Tax teams of multinational enterprises (MNEs) in the manufacturing industry face increasing challenges to manage business and market risks effectively. This, in part, is due to increasing legislative activity and scrutiny of funding activities by tax authorities around the globe.
These changes create an ever-increasing demand on manufacturing tax departments to report on cross-border situations and transactions. New demands include master and local files in transfer pricing, country-by-country reporting, controlled foreign company reporting under EU Anti-Tax Avoidance Directives, global intangible low-taxed income in the US, and the Mandatory Disclosure Regime in the EU.
In addition, the implementation of the outcomes of the Base Erosion and Profit Shifting (BEPS) project by the Organisation for Economic Co-operation and Development (OECD) is significantly affecting the supply chains of businesses around the world.
Manufacturing organizations will succeed if they can adapt quickly to shifting supply chains and maintaining agility in reporting.
For your tax team to be agile, you’ll need to optimize tax technology and processes so you can both spot data insights and mitigate risk. Here are key tips to stay adaptable in the ever-changing tax landscape of the manufacturing industry.
Use a Single Source of Truth With a Streamlined and Centralized System
International tax agreements are slowly moving forward and will affect manufacturers with a multinational footprint. The OECD’s two pillar approach includes new taxing rights for certain market jurisdictions along with a global minimum tax aimed at income subject to a rate lower than 15 percent.
In reaction to these rules, some jurisdictions, including those in the US, have proposed a qualified domestic minimum tax, which would allow the host country to step in and apply a minimum tax to its residents, precluding other jurisdictions from capturing the minimum tax under the income inclusion rule (IIR) or the undertaxed payments rule (UTPR). In short, international taxes of supply chains now come with a plethora of considerations that weren’t there before.
With the current and proposed changes, having software that can optimize your tax processes through a streamlined and centralized system is essential for generating reporting and insights that you can trust. Without a connection to source data, the risk of errors in your tax reporting skyrockets, bringing with it countless hours of double-checking the numbers.

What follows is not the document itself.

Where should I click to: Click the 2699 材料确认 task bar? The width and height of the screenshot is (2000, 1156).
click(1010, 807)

With Longview Tax, you’ll be able to compare apples to apples across jurisdictions and business units, it becomes much easier to identify and understand your main rate drivers. This timely and comparative reporting is exactly what you need to see your group’s effective tax rate (ETR) much earlier on and act if needed. And you’ll be able to complete provisioning faster because data is presented in real-time, without needing to wait on data consolidation or processing.

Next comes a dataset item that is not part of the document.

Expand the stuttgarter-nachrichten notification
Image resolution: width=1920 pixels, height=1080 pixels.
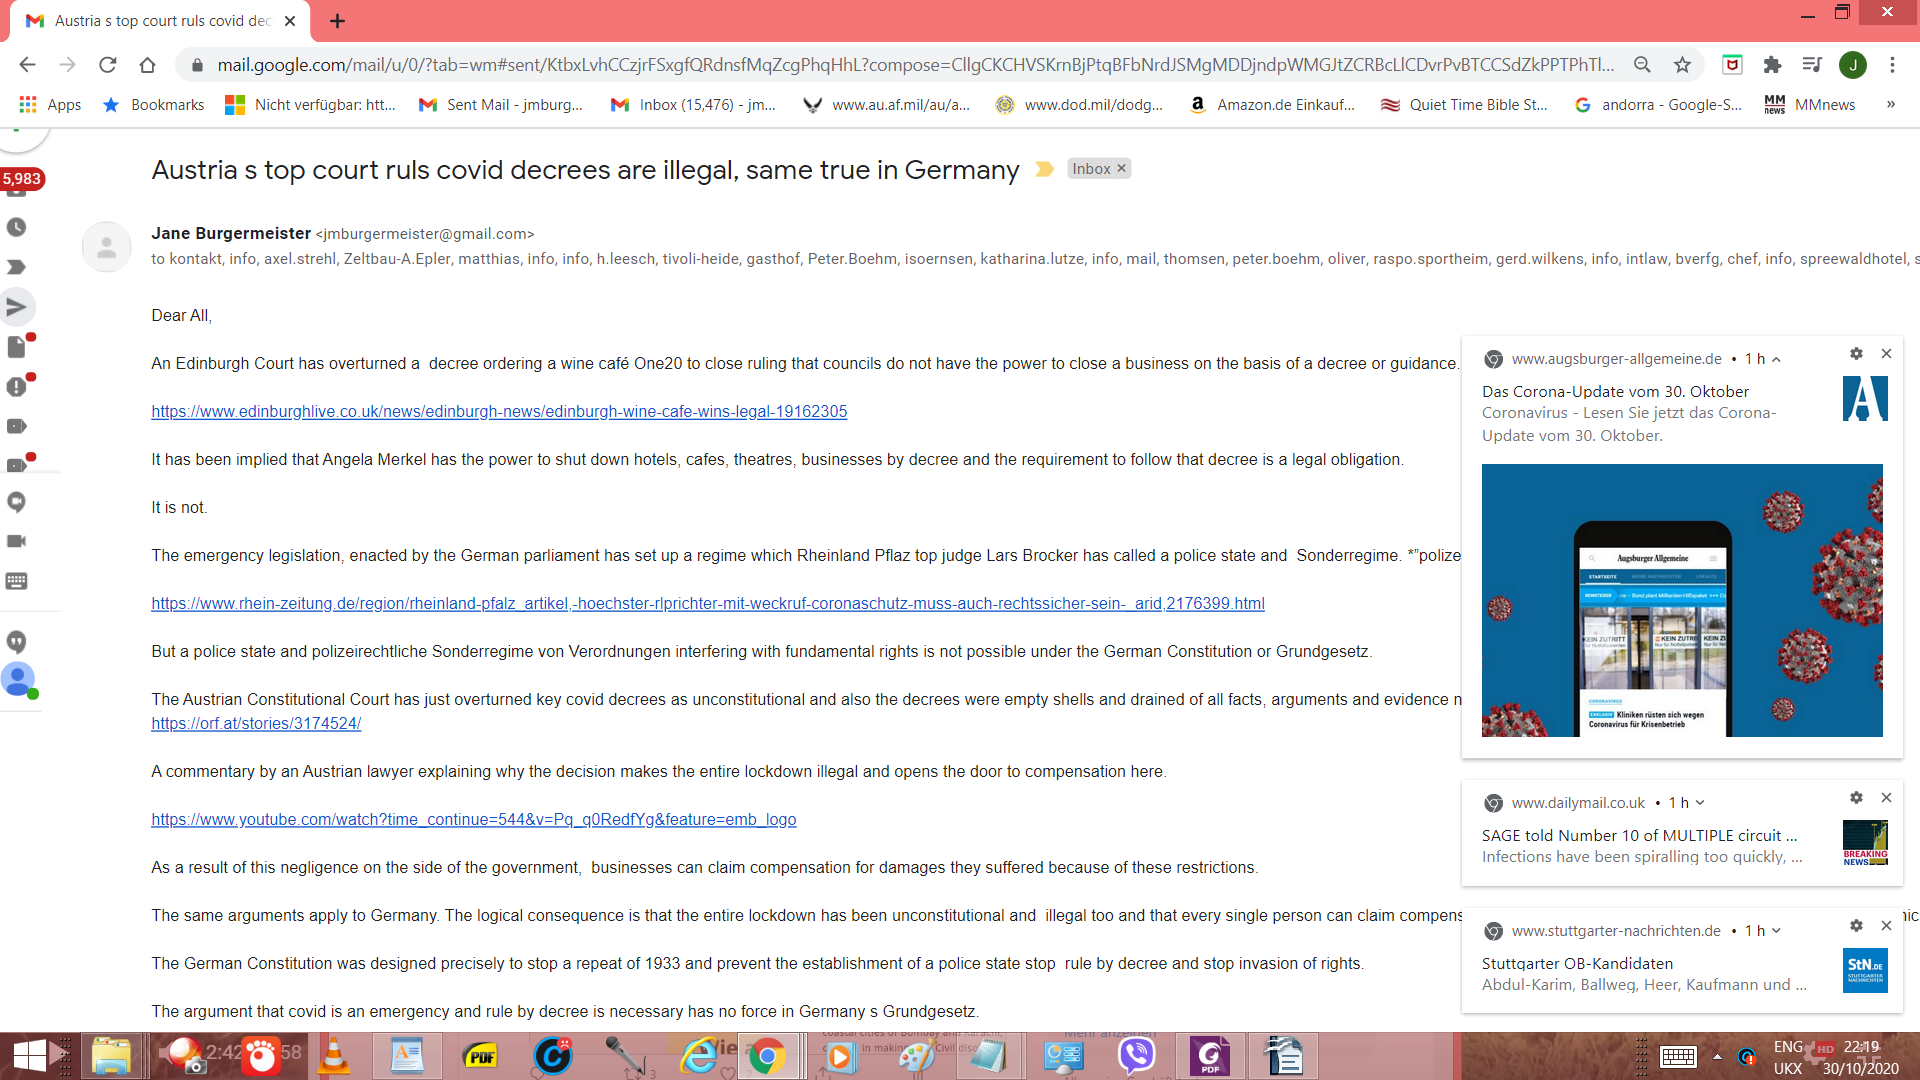(1776, 931)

Eliminate Supply Chain Silos
Supply chain issues can easily throw manufacturers’ tax planning into disarray. Disruptions can result in sourcing from different jurisdictions creating different trails for each product. As these challenges continue companies have been forced to adapt their processes, including traditional tax planning.

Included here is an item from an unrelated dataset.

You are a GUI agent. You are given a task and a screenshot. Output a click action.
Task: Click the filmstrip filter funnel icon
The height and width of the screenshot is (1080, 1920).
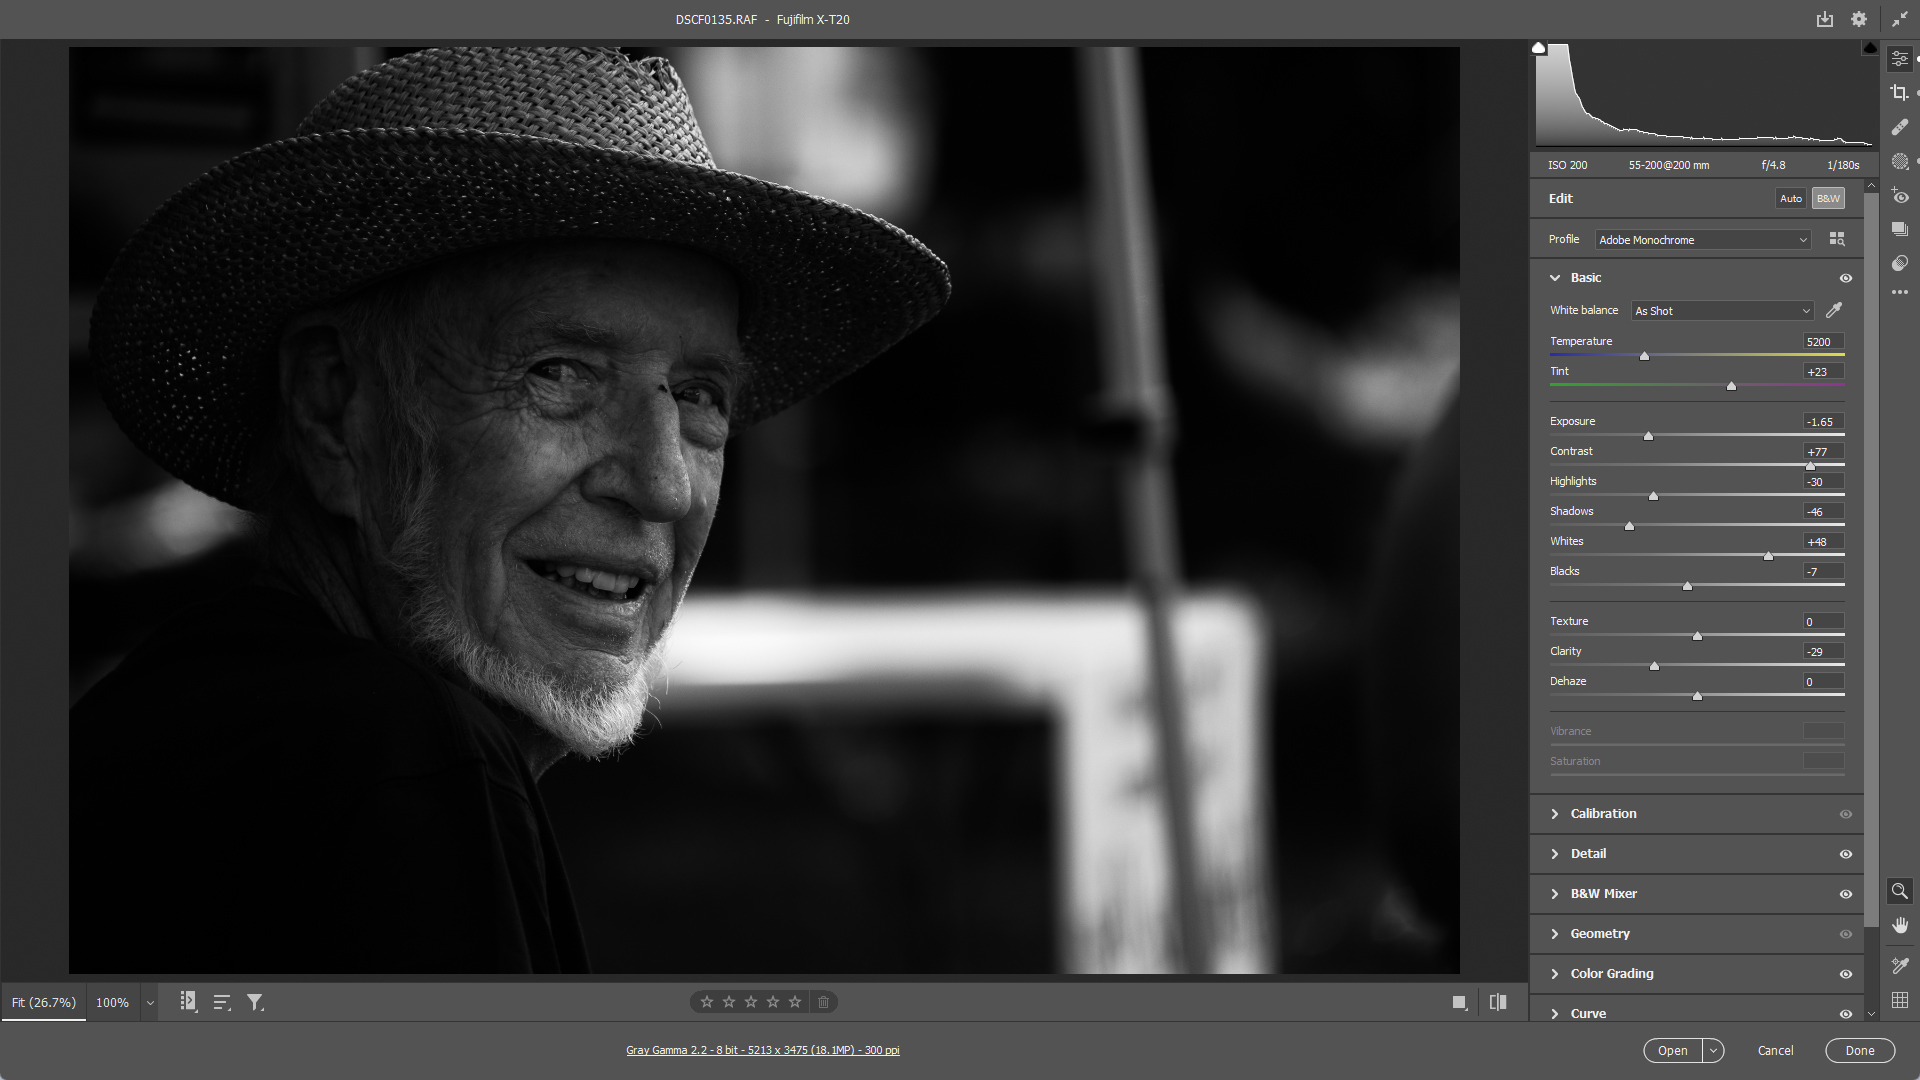(x=255, y=1002)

Consider as well the added complexity of having to deploy different transfer pricing approaches to supply chains. The OECD’s two pillar plan will add a transfer pricing safe harbor for certain marketing and distribution activities, referred to as “Amount B” under Pillar One.
As companies start to plan, there will be a rearranging of supply chains, with more distribution and market activity changes and profits shifted to lower-taxed or tax-incentivizing jurisdictions.
Failing to sufficiently invest in your tax solution will put you at a disadvantage, unable to proactively track the health of your supply chains. A lack of visibility could mean your subsidiaries feel blind, working with uncoordinated reactionary pricing changes.
A well-designed reporting system like Longview Tax serves up real-time data from across the entire company. An agile reporting platform, it brings together data from disparate systems that you use for production, accounting, supply chain, and customer relationship management. And the reporting function serves as a central hub for your information, eliminating the barriers that have historically separated your systems.
Understand Your Research and Development
Manufacturing accounted for 58 percent of US domestic research and development (R&D) spending in 2019, according to the National Center for Science and Engineering Statistics. That means tax law changes to R&D investment are a major concern in the industry.
One of the biggest new issues is the requirement that beginning in 2022 US companies must capitalize and amortize the research and experimentation (R&E) tax credit under Section 174 over five years instead of expensing them. The change came from the Tax Cuts and Jobs Act to offset the revenue lost from cutting the US corporate tax rate. Many more changes like this one are in the works.
Without the right software solution, you are setting yourself up for an R&D headache. Ad hoc manual reporting will take hours away from more important tasks, and dramatically increases the risk of errors. Even the smallest mistake can make or break a company during an audit.
By automating your tax data processes within Longview Tax, you’ll be able to streamline your tax activities and have more confidence in your data, all while reducing operational costs and risk. Maintaining financial agility is key for manufacturers and investing in the right tax reporting tool goes a long way towards this goal.